The course aims at covering main exact and heuristic methods for key combinatorial optimization problems. Analyzed techniques include problem-specific methods and general approaches.
Introduction to Combinatorial Optimization. Polynomial network flow
problems. Node and Arc Routing Problems. Exact algorithms (Branch-and-Bound, Cutting Planes, Branch-and-Cut). Heuristic and meta-heuristic algorithms (Tabu Search, Variable Neighborhood Search, Adaptive Large Neighborhood Search, Kernel Search). Application of studied solution methods to node routing and arc routing problems. Approximation algorithms and worst case analysis. Introduction to Bilevel Optimization.
1.Introduction to combinatorial optimization (CO) problems.
Definition of combinatorial problem. Models, properties and applications of the OC problems. Alternative formulations for OC problems. Strong formulations and linear relaxation. Examples of alternative
formulations for the Minimum Spanning Tree and the Perfect Matching Problem.
2. Polynomial network flows problems.
Network flows: basic definitions. Total Unimodularity. Max Flow Problem: model and properties. Theorem of max-flow min-cut. Ford-Fulkerson's algorithm. Applications. Minimum cost flow problem: properties.
3. Introduction to Arc and Node Routing Problem. Properties and differences. Necessary and sufficient condition for unicursality. Chinese Postman Problem and its computational complexity. Rural Postman Problem. Computational complexity and special cases. Solution algorithms.
4. Heuristic and meta-heuristic algorithms.
Constructive algorithms and Improvement algorithms. Local Search methods. 2-opt and 3-opt algorithms. Greedy algorithms. Meta-heuristic methods: Tabu Search, Variable Neighborhood Search, Adaptive Large Neighborhood Search and Kernel Search. Main properties of the methods. Application of the methods to node routing and arc routing problems.
5. Exact Algorithms. Polyhedral theory and algorithms. Branch-and-Bound method: properties and drawbacks. Valid inequalities and separation algorithm. Cutting Planes's algorithm. Gomory's cut and Dantzig's cut. General purpose cuts and specific cuts: examples. Classes of valid inequalites and exact and heuristic separation algorithms. Application of the method to the Traveling Salesman Problem and to an Index Selection Problem.
6. Approximation algorithms.
Properties and main features of the approximation algorithms. Worst case analysis. The tree Algorithm for the Traveling Salesman Problem. A greedy algorithm for the maximum independent set problem. Next Fit algorithm for the bin packing problem. Continuous relaxation based
algorithm for the vertex cover problem. greedy algorithms for the 0-1 knapsack problem.
7. Bilevel Optimization.Problem definition and properties. Problem classes. Solution methodologies.

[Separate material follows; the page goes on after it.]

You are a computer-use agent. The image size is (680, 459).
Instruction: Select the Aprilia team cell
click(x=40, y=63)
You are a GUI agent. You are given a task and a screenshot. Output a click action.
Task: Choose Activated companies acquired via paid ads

D. BERTSIMAS, J.N. TSITSIKLIS, Introduction to Linear Optimization, Athena Scientific, Belmont, Massachusetts 1997.
G. AUSIELLO, P. CRESCENZI, G. GAMBOSI, V. KANN, A. MARCHETTISPACCAMELA, M. PROTASI, Complexity and Approximation, Springer
Verlag 1999.
C.PAPADIMITRIOU, K.STEIGLITZ, Combinatorial Optimization, Prentice
Hall, 1982.
M. GAREY, D. JOHNSON, Computers and Intractability: a Guide to the
Theory of NP-Completeness, Freeman, 1979.
Theoretical lectures and exercises.
Discussion and solution of real case problems and scientific articles. Handout of a project to be developed in groups encompassing students with different backgrounds. The activity aims at improving the use of acquired knowledge, in addition to communication and critical judgment skills.
Final exam consists in a written examination and in an oral one mainly consisting in the discussion of the results obtained in the project assigned at the beginning of the course. Each group will be also assigned a scientific paper related to optimization models and algorithms that students will analyze and present in class. Class discussion of the main difficulties encountered by the groups is also scheduled. Each student is required to take a short presentation
of the activity carried out in the group with the purpose of verifying his/her autonomy of judgment and learning skills.
All slides of the course encompassing theoretical lessons and exercises for self-study are available on the E-learning site (ESSE3).